Besides the fact that each column included unnecessarily in the query can increase the size of the data processed (unless the database engine is smart to remove them), there can be also performance issues and/or optimizations involved. For example, if all the other columns are part of a covering index, the database engine might opt for a suboptimal index compared to the case in which the unnecessary columns are removed.

Conversely, some columns are helpful to troubleshoot the logic (and that's why the Source column was considered) even if they aren't considered in the final output or the logic. It doesn't make sense to bring the query version with the respective fields into production, even if this would mean to have maybe a second version of the query used only for troubleshooting needs. Commenting the unnecessary columns could be a better choice, even if it's not recommended in general as too many such comments can obfuscate the case.

Rewriting the Query

With the above input the query can be rewritten as follows:

-- Products in open orders (modified query)
SELECT ITM.ProductId                                  
, ITM.ProductNumber
, ITM.Name 
, ITM.Color 
, ITM.Style 
, ITM.Size
FROM Production.Product ITM
WHERE EXISTS (										            
	-- Open Purchase orders 
	SELECT POL.ProductId
	FROM Purchasing.PurchaseOrderDetail POL                 
	     JOIN Purchasing.PurchaseOrderHeader POH      
		  ON POL.PurchaseOrderID = POH.PurchaseOrderID
	WHERE POH.Status = 1 
	  AND ITM.ProductID = POL.ProductID
	)
 OR EXISTS (				                                    
	-- Open Sales orders 
	SELECT SOL.ProductId
	FROM Sales.SalesOrderDetail SOL
	     JOIN Sales.SalesOrderHeader SOH
		  ON SOL.SalesOrderID = SOH.SalesOrderID
	WHERE SOH.Status IN (1, 2)
	  AND ITM.ProductID = SOL.ProductID
	)	                           
ORDER BY ITM.ProductNumber			                           
, ITM.Color 
, ITM.Style 
, ITM.Size

Please note that in general to each rule there are also exceptions which should be considered against one's common sense. When the benefit of addressing an antipattern is neglectable compared with the effort involved and the logic doesn't create any issues, probably it's better to let the code as it. One can still reconsider the antipatterns later with the next refactoring opportunity.

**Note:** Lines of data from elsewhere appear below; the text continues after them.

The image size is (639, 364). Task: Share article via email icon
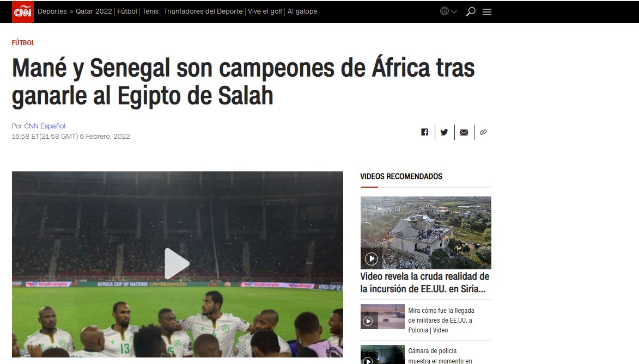464,132
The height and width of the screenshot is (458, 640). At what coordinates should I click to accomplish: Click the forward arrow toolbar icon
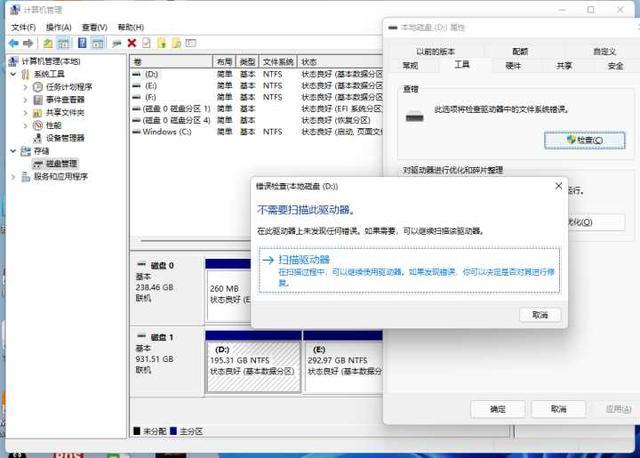pos(29,44)
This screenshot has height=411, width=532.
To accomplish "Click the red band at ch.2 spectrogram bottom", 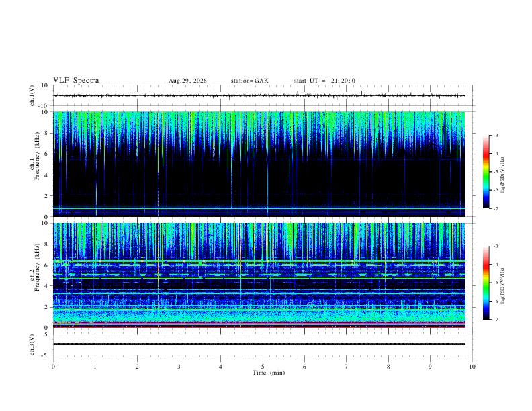I will click(259, 327).
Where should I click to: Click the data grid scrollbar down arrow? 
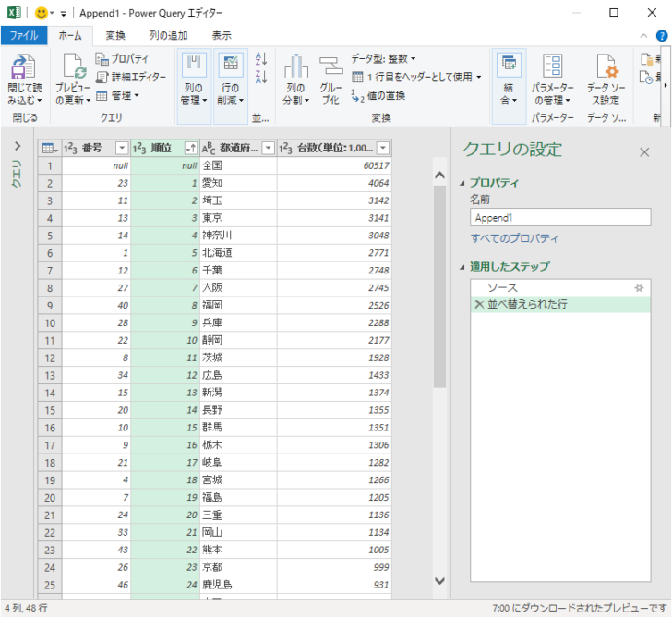pos(439,579)
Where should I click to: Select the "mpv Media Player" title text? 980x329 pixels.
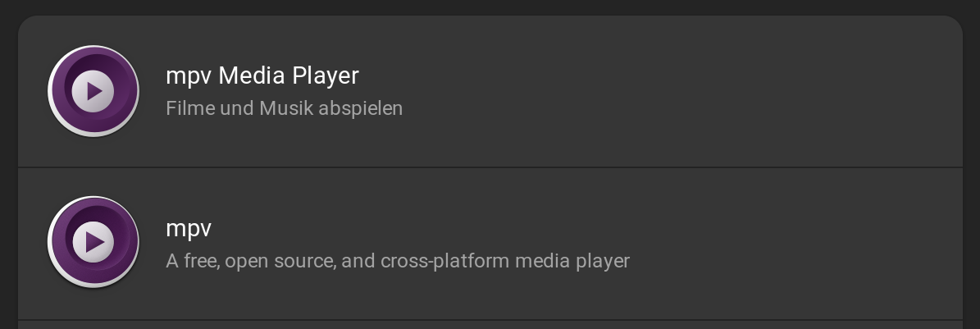point(262,75)
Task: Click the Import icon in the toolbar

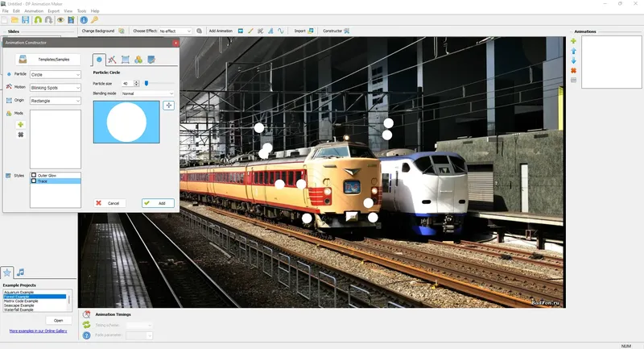Action: [x=311, y=31]
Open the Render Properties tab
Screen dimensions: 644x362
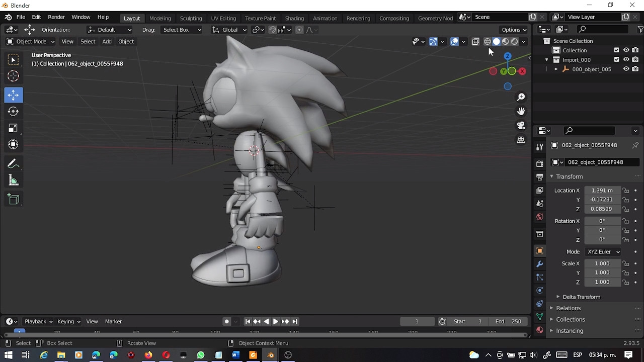(539, 163)
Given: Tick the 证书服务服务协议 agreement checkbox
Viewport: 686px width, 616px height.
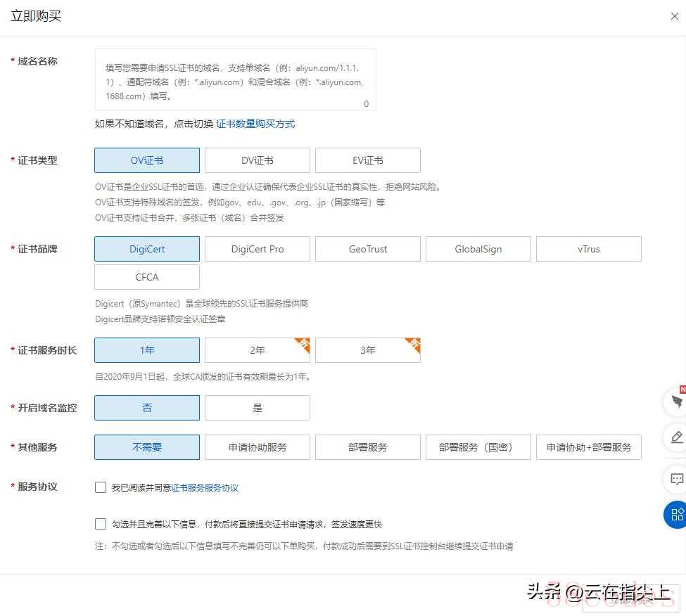Looking at the screenshot, I should click(101, 487).
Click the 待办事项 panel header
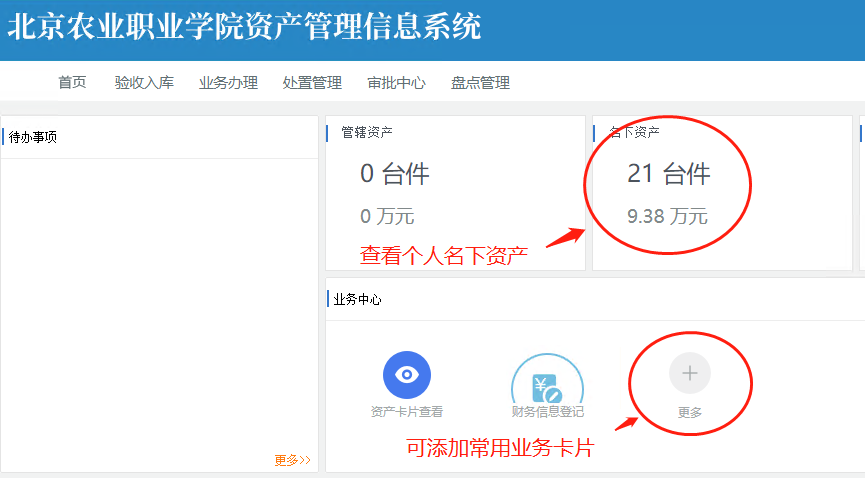This screenshot has width=865, height=478. [x=33, y=137]
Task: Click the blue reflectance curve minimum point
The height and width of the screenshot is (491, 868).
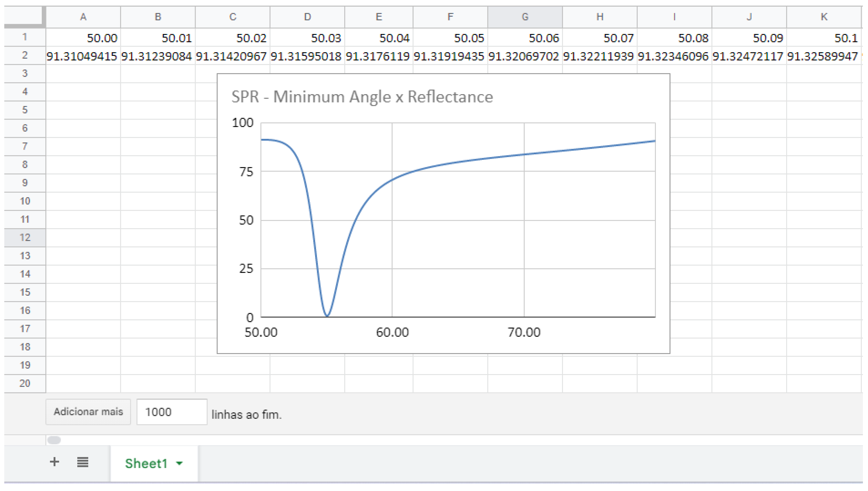Action: pos(327,316)
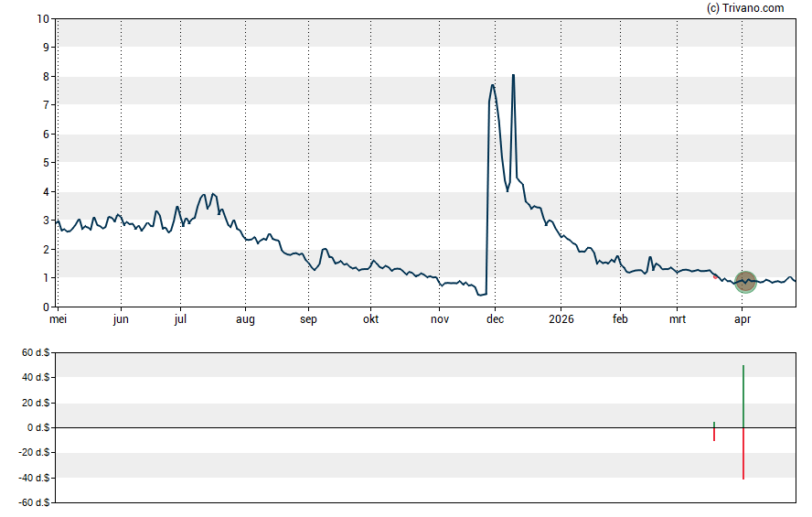Screen dimensions: 812x517
Task: Click the short red bar in March
Action: [714, 435]
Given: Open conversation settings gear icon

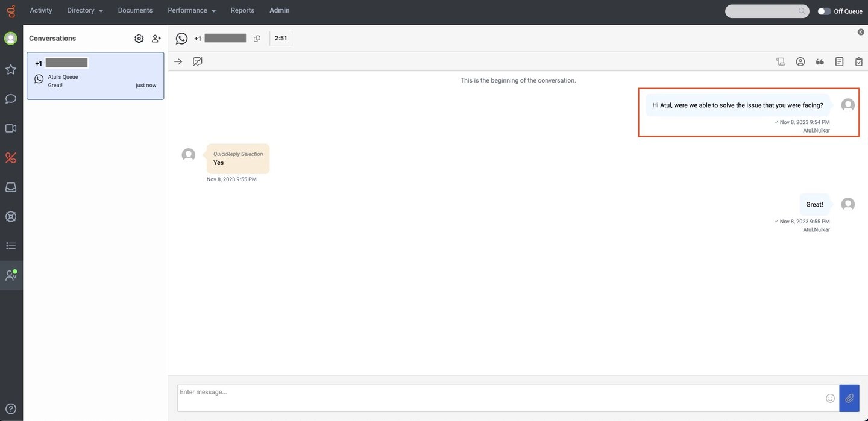Looking at the screenshot, I should 139,39.
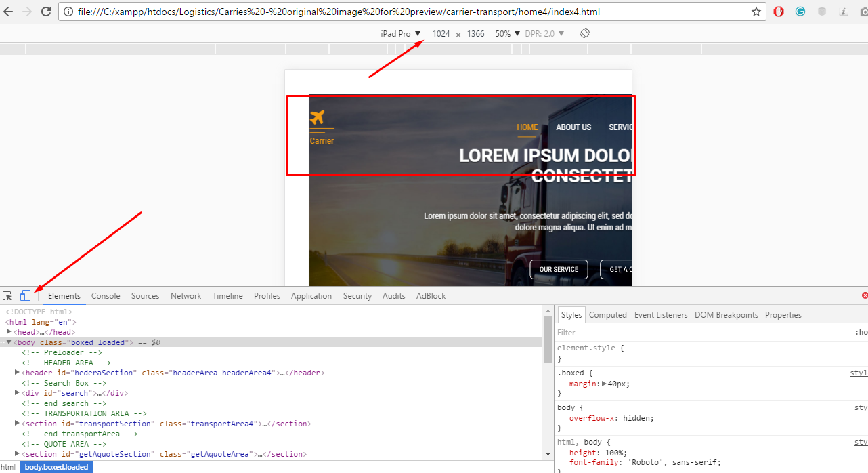Expand the header hederaSection node
The width and height of the screenshot is (868, 473).
coord(18,373)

There are zealous data professionals who treat minor inconveniences (e.g. not using upper case for SQL reserved words, alternate code formatting, alternative writing of words, especially function names, different indentation, the use of "--" for commenting within a query, etc.) as antipatterns. Use your common sense and evaluate the effort against the benefits or risks and, not less important, be patient with others' mistakes!

Happy coding!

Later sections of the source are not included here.